Then later they could define & hit their tolerances for orbital mechanics,
fuel budgets, system redundancy.

Same deal with faraday / maxwell / einstein. The experimenter (faraday)
measured & applied new phenomena, then maxwell came up with general laws, then
einstein figured out their implications.

------
daemonk
"Good enough" is often very subjective.

------
combatentropy
The merits of the advice aside, the foundation of his argument and the
headline itself are wrong. What about Platonism? And the Sapir-Whorf
hypothesis needs to die.

I guess this isn't meant to be a serious work of scholarship anyway, with
footnotes like, "For the life of me I can’t remember where I read this."

------
mjevans
There still needs to be a clear understanding of what 'done' is.

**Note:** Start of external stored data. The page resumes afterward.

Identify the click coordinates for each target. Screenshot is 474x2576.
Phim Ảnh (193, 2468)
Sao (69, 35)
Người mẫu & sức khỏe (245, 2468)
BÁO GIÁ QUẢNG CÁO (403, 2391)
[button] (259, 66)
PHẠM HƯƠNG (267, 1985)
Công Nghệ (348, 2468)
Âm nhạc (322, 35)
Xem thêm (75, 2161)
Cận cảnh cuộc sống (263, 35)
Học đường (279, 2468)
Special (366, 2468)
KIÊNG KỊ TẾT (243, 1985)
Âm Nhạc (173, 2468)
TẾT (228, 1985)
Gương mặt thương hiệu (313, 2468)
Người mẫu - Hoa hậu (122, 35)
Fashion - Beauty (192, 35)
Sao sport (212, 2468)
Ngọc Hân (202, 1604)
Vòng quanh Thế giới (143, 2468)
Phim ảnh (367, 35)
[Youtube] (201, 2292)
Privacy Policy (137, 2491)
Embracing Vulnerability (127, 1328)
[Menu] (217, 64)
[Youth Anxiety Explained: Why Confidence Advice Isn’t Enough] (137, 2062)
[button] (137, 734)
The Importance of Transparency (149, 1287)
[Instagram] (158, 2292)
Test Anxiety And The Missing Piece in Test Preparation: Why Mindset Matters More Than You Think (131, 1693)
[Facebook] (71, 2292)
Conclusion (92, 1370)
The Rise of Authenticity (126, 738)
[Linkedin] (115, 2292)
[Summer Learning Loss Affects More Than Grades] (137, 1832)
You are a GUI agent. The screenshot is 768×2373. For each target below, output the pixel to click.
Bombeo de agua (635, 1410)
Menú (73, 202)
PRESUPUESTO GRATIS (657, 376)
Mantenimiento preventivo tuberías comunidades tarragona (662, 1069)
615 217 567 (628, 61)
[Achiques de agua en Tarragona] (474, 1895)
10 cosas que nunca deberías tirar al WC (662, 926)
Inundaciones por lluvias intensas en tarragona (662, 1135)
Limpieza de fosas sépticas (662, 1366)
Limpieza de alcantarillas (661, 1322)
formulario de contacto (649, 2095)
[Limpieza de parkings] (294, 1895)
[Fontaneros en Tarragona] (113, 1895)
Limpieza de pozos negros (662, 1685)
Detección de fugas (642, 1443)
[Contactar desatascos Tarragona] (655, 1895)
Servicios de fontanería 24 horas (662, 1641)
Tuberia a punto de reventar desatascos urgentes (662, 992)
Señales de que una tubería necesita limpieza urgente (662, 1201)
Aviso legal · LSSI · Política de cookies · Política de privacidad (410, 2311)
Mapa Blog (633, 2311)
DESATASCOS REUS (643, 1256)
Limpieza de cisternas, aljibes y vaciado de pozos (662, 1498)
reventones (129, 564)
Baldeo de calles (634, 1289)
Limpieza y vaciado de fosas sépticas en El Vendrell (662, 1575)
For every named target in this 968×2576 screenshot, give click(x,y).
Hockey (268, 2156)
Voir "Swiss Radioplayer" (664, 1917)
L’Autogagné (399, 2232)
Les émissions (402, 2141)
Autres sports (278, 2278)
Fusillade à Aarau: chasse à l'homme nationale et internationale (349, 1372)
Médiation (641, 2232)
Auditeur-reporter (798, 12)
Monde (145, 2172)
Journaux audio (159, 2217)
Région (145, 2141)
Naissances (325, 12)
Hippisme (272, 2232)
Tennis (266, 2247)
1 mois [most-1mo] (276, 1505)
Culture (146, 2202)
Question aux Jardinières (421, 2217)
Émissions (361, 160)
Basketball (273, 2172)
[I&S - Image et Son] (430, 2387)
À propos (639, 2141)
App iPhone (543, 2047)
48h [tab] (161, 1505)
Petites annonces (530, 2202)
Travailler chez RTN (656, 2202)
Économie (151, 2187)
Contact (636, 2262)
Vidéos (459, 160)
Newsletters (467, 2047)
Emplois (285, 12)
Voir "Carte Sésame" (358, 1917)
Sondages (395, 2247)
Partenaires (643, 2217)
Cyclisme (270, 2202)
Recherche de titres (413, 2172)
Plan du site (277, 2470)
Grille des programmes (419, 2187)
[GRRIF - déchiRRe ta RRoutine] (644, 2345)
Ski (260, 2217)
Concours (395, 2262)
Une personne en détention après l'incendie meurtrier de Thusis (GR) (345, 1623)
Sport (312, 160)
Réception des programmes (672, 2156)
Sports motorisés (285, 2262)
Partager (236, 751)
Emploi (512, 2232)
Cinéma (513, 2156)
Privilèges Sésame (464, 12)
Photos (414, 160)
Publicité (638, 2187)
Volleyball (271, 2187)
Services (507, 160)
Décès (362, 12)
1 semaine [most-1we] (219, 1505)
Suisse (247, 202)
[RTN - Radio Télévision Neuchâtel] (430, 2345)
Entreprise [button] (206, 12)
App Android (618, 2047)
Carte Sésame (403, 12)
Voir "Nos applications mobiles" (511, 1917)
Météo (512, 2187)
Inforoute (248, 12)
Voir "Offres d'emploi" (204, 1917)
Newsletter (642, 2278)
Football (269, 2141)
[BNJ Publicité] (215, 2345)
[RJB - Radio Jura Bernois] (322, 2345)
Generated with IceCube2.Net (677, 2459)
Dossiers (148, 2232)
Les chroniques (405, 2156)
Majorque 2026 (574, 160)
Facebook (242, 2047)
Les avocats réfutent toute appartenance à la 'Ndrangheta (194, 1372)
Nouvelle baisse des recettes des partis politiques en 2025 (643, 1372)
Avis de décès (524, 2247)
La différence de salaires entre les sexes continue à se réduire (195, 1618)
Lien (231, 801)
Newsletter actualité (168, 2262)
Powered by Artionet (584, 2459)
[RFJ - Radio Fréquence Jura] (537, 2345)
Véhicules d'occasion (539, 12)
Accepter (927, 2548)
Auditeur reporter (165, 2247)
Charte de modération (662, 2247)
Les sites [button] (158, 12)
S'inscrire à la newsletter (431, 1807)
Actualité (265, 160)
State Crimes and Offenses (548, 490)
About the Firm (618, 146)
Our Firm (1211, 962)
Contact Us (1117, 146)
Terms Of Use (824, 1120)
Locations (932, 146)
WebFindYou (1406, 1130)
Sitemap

By my reading the old definition of 'perfect' is "fulfills the important
criteria of being done".

For a boat that meant "didn't sink" (so done is like completed, while perfect
is 'completed and useful').

------
acscott
If everything is always changing, then the perfect happens only one moment in
time and the next moment the perfect is gone. Secondly, you can only influence
things to perfection and when they hit perfect, you got lucky. You cannot make
it happen. With design, there must be some way to be objective to evaluate a
design. If there is no objective, then how can you establish, know and
recognize what is perfect?

A witty saying proves nothing -- Voltaire.